PDF(Pubmed)
Abstract:
In the cornea, the epithelial basement membrane (EBM) and corneal endothelial Descemet\'s basement membrane (DBM) critically regulate the localization, availability and, therefore, the functions of transforming growth factor (TGF)β1, TGFβ2, and platelet-derived growth factors (PDGF) that modulate myofibroblast development. Defective regeneration of the EBM, and notably diminished perlecan incorporation, occurs via several mechanisms and results in excessive and prolonged penetration of pro-fibrotic growth factors into the stroma. These growth factors drive mature myofibroblast development from both corneal fibroblasts and bone marrow-derived fibrocytes, and then the persistence of these myofibroblasts and the disordered collagens and other matrix materials they produce to generate stromal scarring fibrosis.
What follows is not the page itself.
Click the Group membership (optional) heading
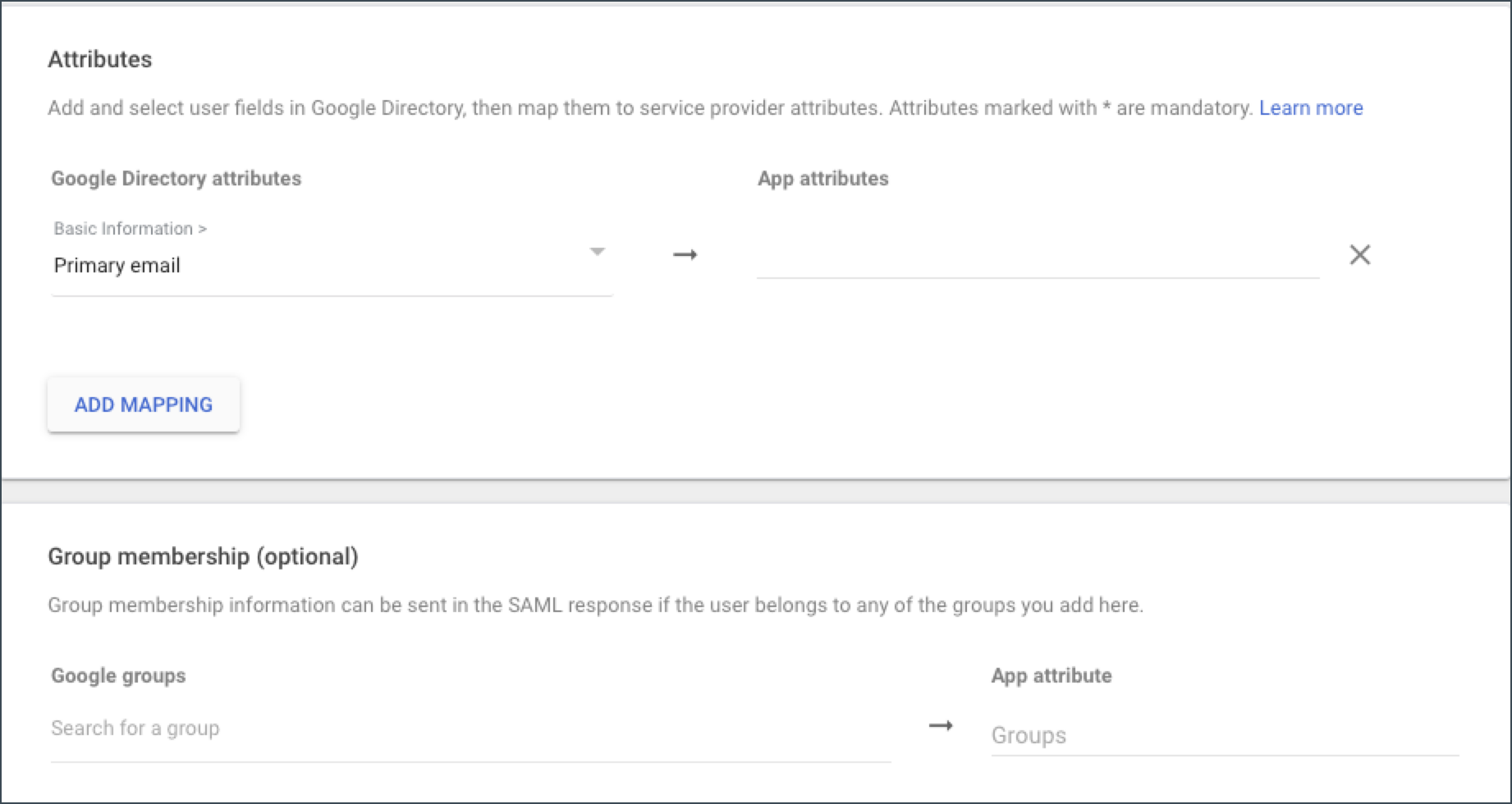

Corneal stromal fibrosis often resolves completely if the inciting factor is removed and the BM regenerates. Similar defects in BM regeneration are likely associated with the development of fibrosis in other organs where perlecan has a critical role in the modulation of signaling by TGFβ1 and TGFβ2. Other BM components, such as collagen type IV and collagen type XIII, are also critical regulators of TGF beta (and other growth factors) in the cornea and other organs. After injury, BM components are dynamically secreted and assembled through the cooperation of neighboring cells-for example, the epithelial cells and keratocytes for the corneal EBM and corneal endothelial cells and keratocytes for the corneal DBM. One of the most critical functions of these reassembled BMs in all organs is to modulate the pro-fibrotic effects of TGFβs, PDGFs and other growth factors between tissues that comprise the organ.
摘要:
在角膜中,上皮基底膜(EBM)和角膜内皮基底膜(DBM)至关重要地调节定位,可用性和,因此,转化生长因子(TGF)β1,TGFβ2和血小板衍生生长因子(PDGF)调节肌成纤维细胞发育的功能。EBM再生缺陷,显著减少了Perlecan的合并,通过几种机制发生,并导致促纤维化生长因子过度和长时间渗透到基质中。这些生长因子驱动成熟的肌成纤维细胞从角膜成纤维细胞和骨髓来源的纤维细胞发育,然后这些肌成纤维细胞和它们产生的无序胶原和其他基质材料的持续存在,从而产生基质瘢痕纤维化。如果去除激发因子并且BM再生,角膜基质纤维化通常会完全解决。BM再生中的类似缺陷可能与其他器官中的纤维化发展有关,其中perlecan在TGFβ1和TGFβ2的信号调节中起关键作用。其他BM组件,如胶原蛋白IV型和胶原蛋白XIII型,也是角膜和其他器官中TGFβ(和其他生长因子)的关键调节剂。受伤后,BM成分通过相邻细胞的合作动态分泌和组装-例如,角膜EBM的上皮细胞和角膜细胞,角膜DBM的角膜内皮细胞和角膜细胞。这些重组的BM在所有器官中最关键的功能之一是调节TGFβs的促纤维化作用,构成器官的组织之间的PDGF和其他生长因子。